Hi Mike. Well I agree with you on that. In addition to the the lack of a through-wall flashing at the base of the wall, I'm looking at the poor detailing at the top of the brick veneer where it meets the wood trim. The flashing there does not extend out to the face of the brick and the top course has a low pitch. Seeing these problems at the top and the bottom of the veneer doesn't give me a lot of confidence that the water resistant barrier is properly detailed or that the mason took care to not let a lot of mortar fall into the air space when he built the wall.

Only within the last several years have builders around here begun to install weepholes within brick veneer. So there's a whole slew of houses--not only the old ones, but houses ten or twelve years old--that have no weepholes at all. I never know how to address this.

Sure, it's wrong.
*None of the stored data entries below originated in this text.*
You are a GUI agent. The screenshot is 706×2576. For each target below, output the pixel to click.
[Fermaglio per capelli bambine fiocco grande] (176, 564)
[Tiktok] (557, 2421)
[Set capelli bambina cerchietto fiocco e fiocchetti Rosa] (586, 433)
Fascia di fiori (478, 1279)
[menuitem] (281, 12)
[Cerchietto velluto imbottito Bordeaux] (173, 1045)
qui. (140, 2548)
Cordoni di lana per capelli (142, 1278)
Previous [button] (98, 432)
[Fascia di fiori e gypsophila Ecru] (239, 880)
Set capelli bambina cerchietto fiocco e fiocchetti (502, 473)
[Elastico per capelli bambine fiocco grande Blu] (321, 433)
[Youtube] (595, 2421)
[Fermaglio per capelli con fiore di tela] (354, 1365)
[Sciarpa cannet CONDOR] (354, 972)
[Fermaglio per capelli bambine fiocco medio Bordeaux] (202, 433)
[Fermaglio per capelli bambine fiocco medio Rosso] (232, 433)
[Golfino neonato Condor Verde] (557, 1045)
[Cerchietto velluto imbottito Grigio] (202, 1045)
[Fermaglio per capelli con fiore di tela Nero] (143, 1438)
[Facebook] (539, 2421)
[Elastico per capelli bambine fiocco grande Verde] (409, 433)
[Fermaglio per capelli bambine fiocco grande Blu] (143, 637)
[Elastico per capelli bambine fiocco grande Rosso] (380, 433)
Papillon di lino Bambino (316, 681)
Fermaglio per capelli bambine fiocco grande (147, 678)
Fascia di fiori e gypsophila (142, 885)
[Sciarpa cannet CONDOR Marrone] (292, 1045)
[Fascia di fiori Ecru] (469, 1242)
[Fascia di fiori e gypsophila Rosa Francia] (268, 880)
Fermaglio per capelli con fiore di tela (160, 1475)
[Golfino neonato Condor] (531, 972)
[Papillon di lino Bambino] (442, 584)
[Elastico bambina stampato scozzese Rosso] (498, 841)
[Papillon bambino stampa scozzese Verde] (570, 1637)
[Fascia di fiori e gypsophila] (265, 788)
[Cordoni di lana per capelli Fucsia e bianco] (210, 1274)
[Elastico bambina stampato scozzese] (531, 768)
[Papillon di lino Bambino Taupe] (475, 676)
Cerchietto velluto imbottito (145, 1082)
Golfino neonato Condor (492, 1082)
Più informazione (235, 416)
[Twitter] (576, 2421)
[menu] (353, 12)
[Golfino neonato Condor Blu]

But it isn't really feasible to suggest that the seven or eight houses I find without weepholes every week should have the brick removed and properly reinstalled with appropriate weepholes. Mentioning the fact and adding that I didn't observe any adverse consequences seems unfair to the buyer, who's clueless. Then again, there are damn few sellers who can afford, or who will agree, to spend Walter's 100K figure to correct a building flub. Yes, a client can walk, but he's gonna have a tough time locating any house in my area with proper weepholes.

My eighty-five year old house never had weepholes and is in great shape. But we've also all heard stories of severe water damage that required stripping off brick and sheathing at enormous costs. So . . . I never know what to say.

What do you guys say?

Hi John. In new construction I take the hard-line "do it over and this time do it right" approach. In existing homes I make note that the weep holes are not there and I note the age of the house. Then I explain what they are for and what can happen if they are not there. Then I go inside and conduct a thorough hunt for signs of moisture intrusion. I document where I looked and I report what I found (or did not find). If I don't find anything I tell the client that I've done what I can within the scope of this visual inspection and advise him that he can either accept the risk that it will be ok, or he can have a more extensive investigation done which may require some destructive testing. I also tell the client that even if the results of the more extensive examination came back negative, all it tells him is that it has been ok so far -- there is no guarantee that there will not be a problem in the future.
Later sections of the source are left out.